Dive Brief:
- Architecture, engineering, design-build and general contracting firm Clayco announced earlier this month that it is opening a new West Coast regional office in the Los Angeles area that will serve as a base for its operations in Washington, Oregon, California, Nevada and Arizona, where it has a total combined project backlog of more than $2 billion.
- Joining Clayco in its new office as senior vice president of integrated services is architect Rob Jernigan, former managing principal at Gensler. Also coming on as a senior vice president on the West Coast is Emery Molnar, former executive at both Swinerton and Gilbane Building Co. Helping to lead the new office will be current Clayco vice president and shareholder Ryan McGuire, who spent more than 10 years at McCarthy's Southern California office before joining Clayco in 2014.
- All of Clayco's business groups and subsidiaries will be represented in the new office. Clayco's real estate arm, CRG, already has a Southern California office in Newport Beach, California.
Dive Insight:
Clayco said its revenue for 2020 was $3.8 billion and anticipates that will increase to $4.5 billion this year. The company performs work in the industrial, commercial, institutional and residential sectors and also has an architectural and design subsidiary, Lamar Johnson Collaborative.
Clayco's other business units are:
- Concrete Strategies, which performs more than $200 million annually of concrete construction work.
- Ventana, which fabricates and installs glass products and framing systems.
- Decennial Group, the company's real estate development, investment and asset management arm.
Bob Clark, founder and CEO of Clayco, told Construction Dive that the company made an attempt a few years ago to establish a West Coast office but the costs were too high, particularly when it came to hiring and recruiting.

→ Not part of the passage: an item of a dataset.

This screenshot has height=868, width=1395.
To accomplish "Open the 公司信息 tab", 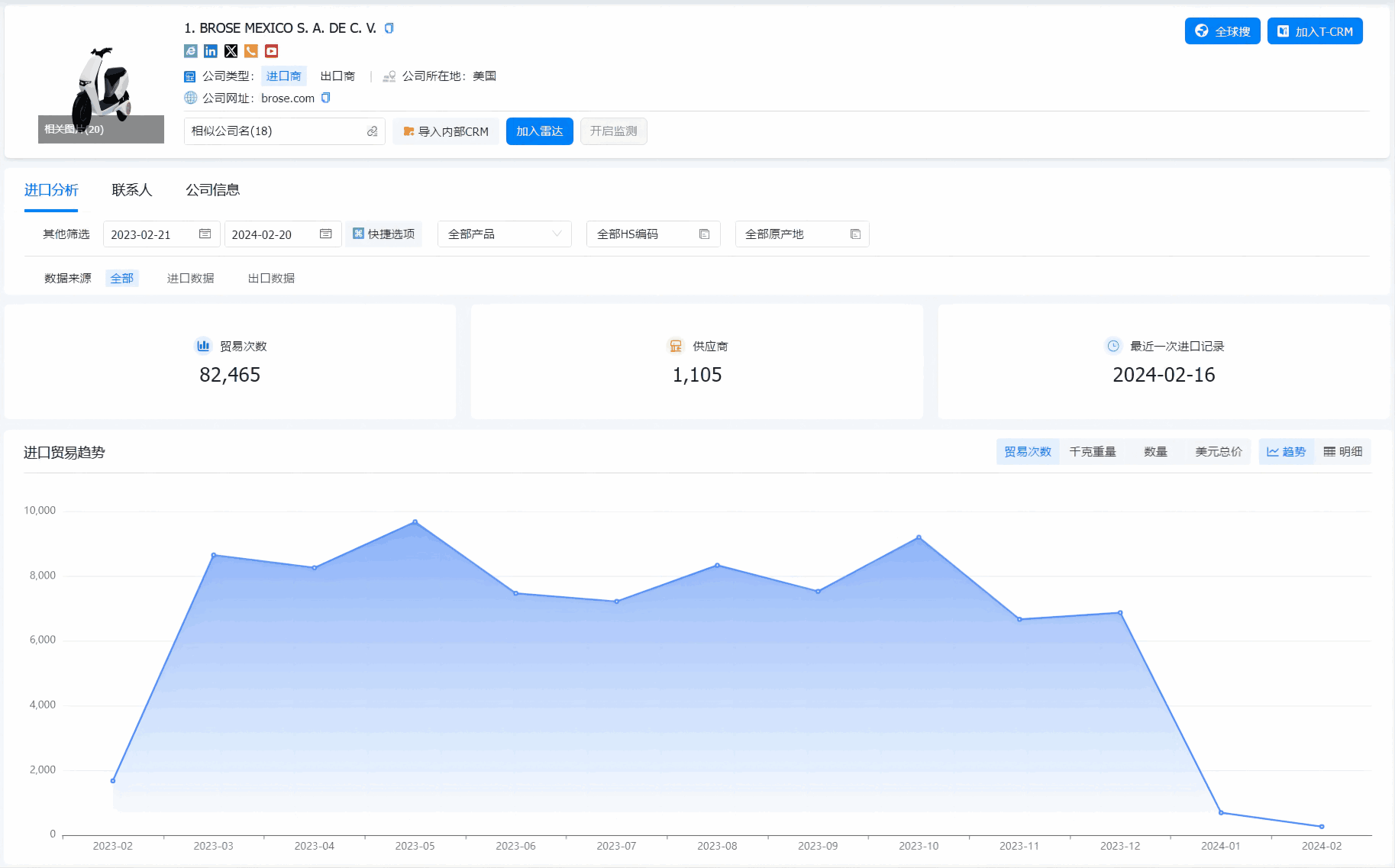I will 212,190.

"We just decided at the time that we would try to service all of our accounts out there the way we do the rest of the country — from Chicago and St. Louis — and wait for an opportunity," he said. "We certainly didn't know it would be a pandemic, but we're in a cyclical business, so we just knew at some point [the West Coast market] would soften."
In fact, he said, the company would not have been able to hire the level of West Coast talent it has pre-pandemic.
"So the pandemic kind of created this interesting market for opportunity," Clark said.
The COVID-19 pandemic also shifted the nature of Clayco's opportunities in the Pacific region.
"Within a couple of months of hitting, we could see that our business was really ramping up in the e-commerce space," he said. "We could just see the handwriting on the wall."
In fact, Clark expects distribution centers, data centers and a move toward localized manufacturing and warehousing to drive significant growth in the West.
But COVID-19 is not the first market interruption that has provided new opportunity for the company.
"When we look back at our entire history, most of our growth in terms of quality talent in the organization has come during downturns," Clark said. "Even in the last major downturn, when everybody was really upside down during the Great Recession, Clayco hired a tremendous number of people. We were adding talent like crazy."
Clark said he doesn't characterize moves like this as taking risks but, instead, taking advantage of opportunities, unlike other companies that try to wait out the turbulence.
"My philosophy has always been that you're either on a spiral up or you're on a spiral down and there is no status quo," Clark said.